The Senate on Friday (December 17), sanctioned five Bills, which will enable Jamaica to participate in the first phase of the Caribbean Single Market and Economy (CSME), scheduled for implementation on January 1, 2005.
Justice Minister and Attorney General, Senator A.J. Nicholson who piloted the Bills, said their passing fulfilled Jamaica’s commitment to early implementation of the Single Market, a decision also taken by Trinidad and Tobago and Barbados. The remaining member states are set to implement their CSME regulations by December 2005.
The five Bills – ‘The Caribbean Community Establishment, Services, Capital and Movement of Community Nationals Act 2004’, ‘The Professional Engineers Registration Act’, ‘The Diplomatic Immunities and Privileges Act’, ‘The Architect Registration Act’ and the Foreign Nationals and Commonwealth Citizens (Employment) Act’ – speak to the free movement of goods, capital and people.
They also address the right of CARICOM nationals to establish businesses anywhere in the Caribbean, and the movement of certain categories of professionals and workers within the single market space.
The Single Economy is distinct from the Single Market. It is concerned with the co-ordination of trade and economic policies, with implementation set for December 31, 2007.
Senator Nicholson noted that the CSME represented an extension of the Jamaican domestic economy. The arrangement allows for the movement of nationals within five categories, namely University graduates, media practitioners, sports persons, artistes and musicians. Short term specialized service providers, such as consultants, will also be able to move freely. Over time, work permit requirements for these categories will be eliminated.

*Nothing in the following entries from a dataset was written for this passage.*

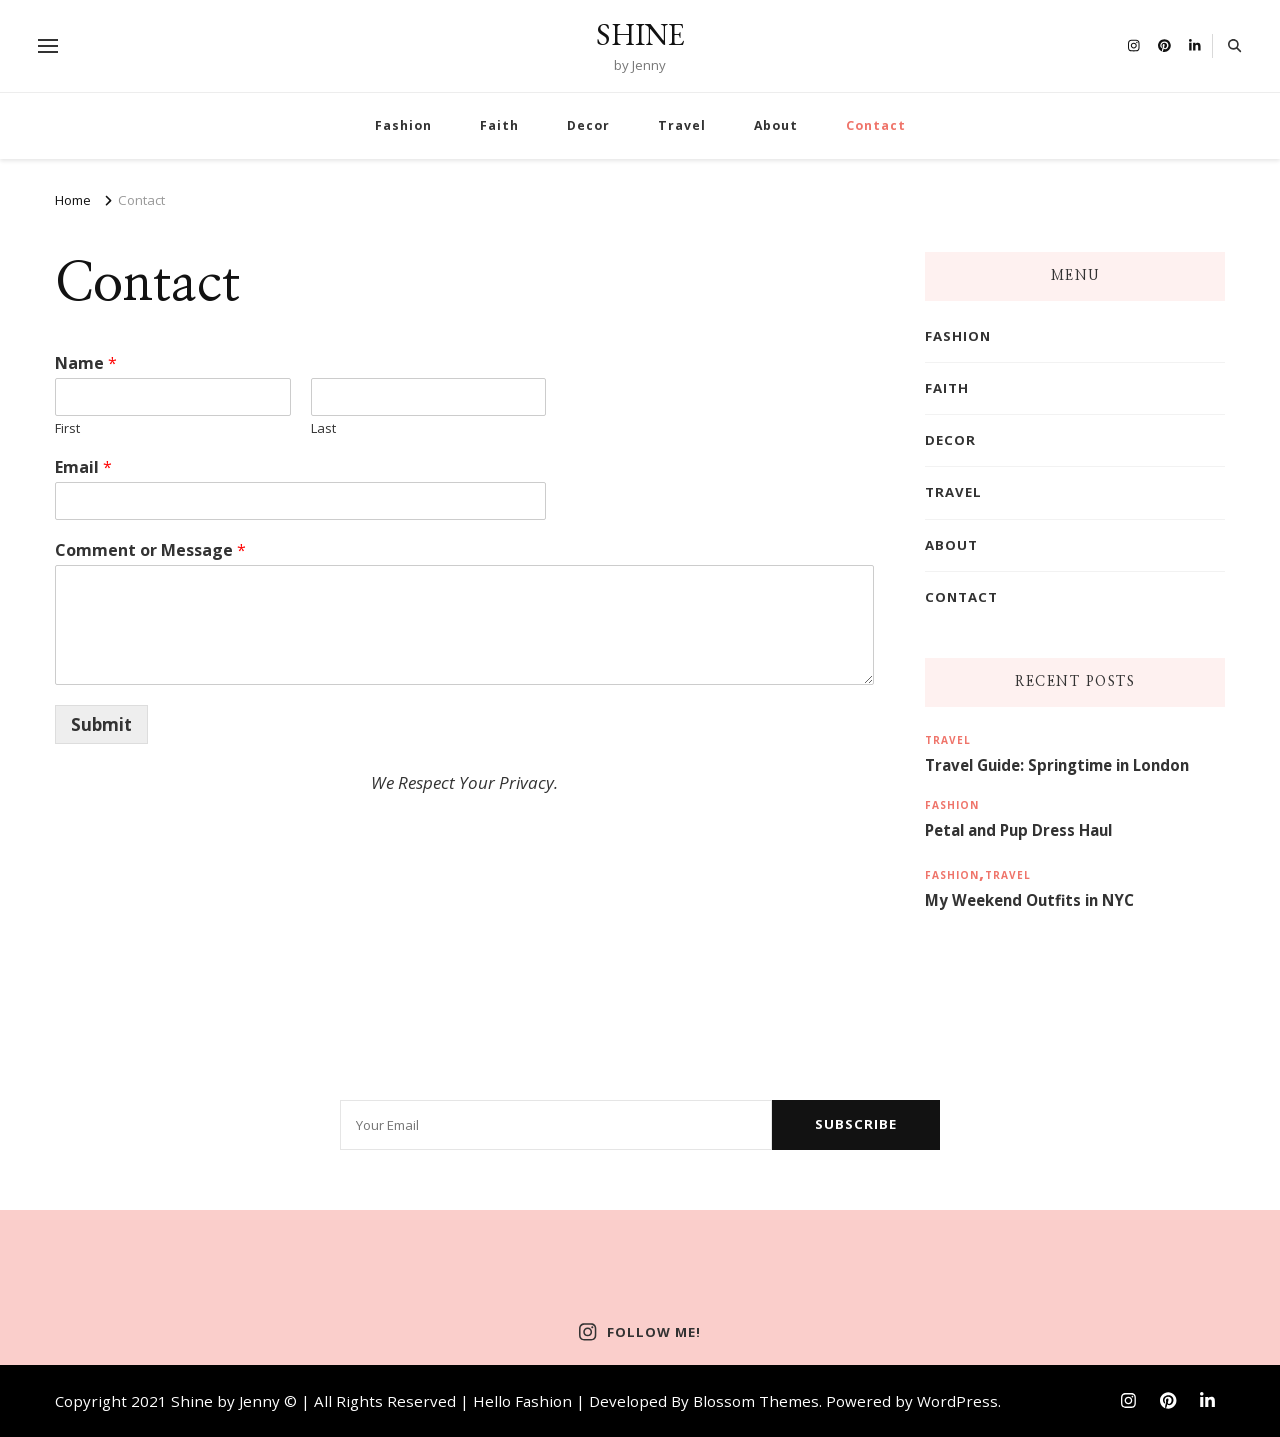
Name (86, 363)
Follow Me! (639, 1332)
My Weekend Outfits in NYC (1029, 900)
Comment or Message (150, 550)
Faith (499, 125)
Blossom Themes (756, 1401)
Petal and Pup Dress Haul (1018, 830)
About (776, 125)
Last (323, 428)
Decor (588, 125)
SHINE (640, 34)
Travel (682, 125)
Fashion (403, 125)
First (67, 428)
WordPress (957, 1401)
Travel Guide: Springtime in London (1057, 765)
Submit (101, 724)
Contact (876, 125)
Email (83, 467)
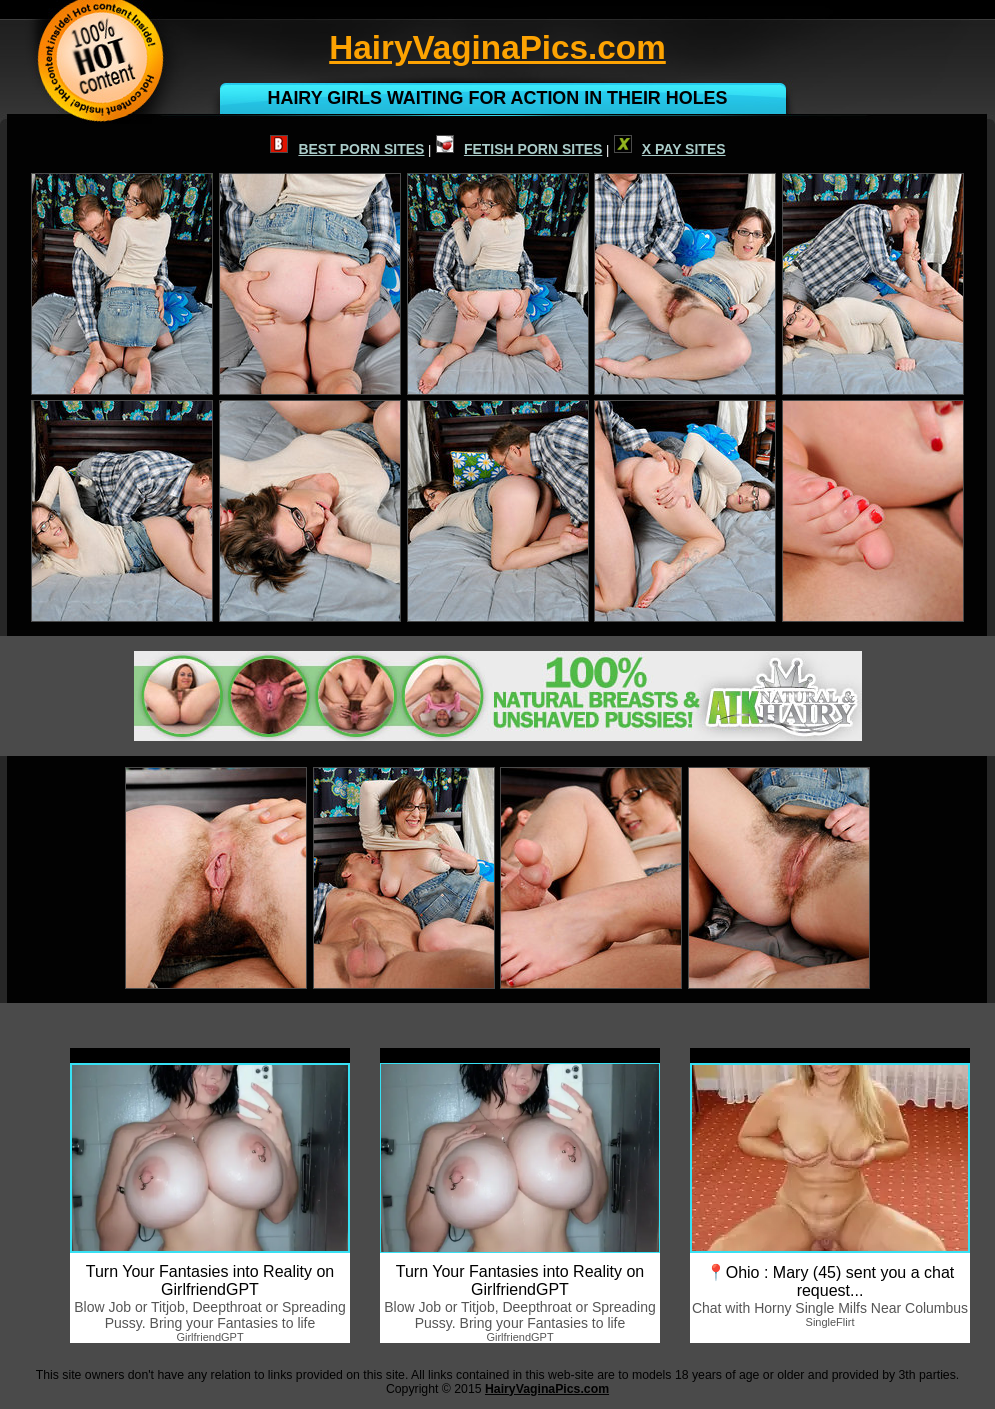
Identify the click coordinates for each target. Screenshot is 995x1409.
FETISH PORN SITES (519, 149)
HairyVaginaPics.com (547, 1389)
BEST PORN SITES (347, 149)
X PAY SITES (670, 149)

The Attorney General said already, work has begun on the establishment of mechanisms for certifying and establishing equivalency of degrees and certificates. A regional accreditation unit is to be created to manage the exercise.
In the meantime, The Caribbean Community Establishment, Services, Capital and Movement of Community Nationals Act 2004, gives effect to the right of nationals within CARICOM to establish businesses, provide services and move capital into and within Jamaica as well as outside the country and within the Community.

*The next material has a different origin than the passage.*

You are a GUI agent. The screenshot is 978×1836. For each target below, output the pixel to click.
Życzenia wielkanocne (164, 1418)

The Professional Engineers Registration Act will allow CARICOM nationals who are professional engineers, to be registered to practise engineering in Jamaica on the same basis as Jamaican citizens. It would also allow the Professional Engineers Registration Board in Jamaica to accept relevant work experience in any CARICOM country or any CARICOM member state as qualifying an applicant for registration.
The Diplomatic Immunities and Privileges Act seeks to extend the privileges and immunities granted to persons under the current law to individuals who will be functioning as a result of the establishment of the Caribbean Court of Justice (CCJ) and international judicial institutions subject to the discretion of the relevant Minister.
Persons on whom these particular immunities will now be conferred include judges, registrars, prosecutors, counsels, plaintiffs, defendants, witnesses, experts and victims appearing before an institution referred to in section 7 of the Act, which now will apply to the CCJ and other related judicial bodies.
Meanwhile, the amended Architects Registration Act removes the restrictions on the registration of citizens of other CARICOM member states as architects, discontinue the practice of registering organizations as architects and increase the penalties for unlawful practice of architecture and other breaches.
With modifications to the Foreign Nationals and Commonwealth Citizens (Employment) Act, Caribbean Community nationals no longer fall under the definition of ‘foreign national’.
Members of the Opposition, while noting that they understood the need for the legislation, questioned the country’s state of readiness to accede to theJanuary 1 deadline. They argued that appropriate systems to enable the smooth initiation of the mechanism would have to be put in place if the accession was to be successful, while calling on government members to address concerns where fiscal matters were concerned.
The full mechanism, the CSME is expected to begin operation in 2008.
A combination of 84 legislative and policy measures are to be effected by each country before the CSME can come on stream. Jamaica has so far completed 34.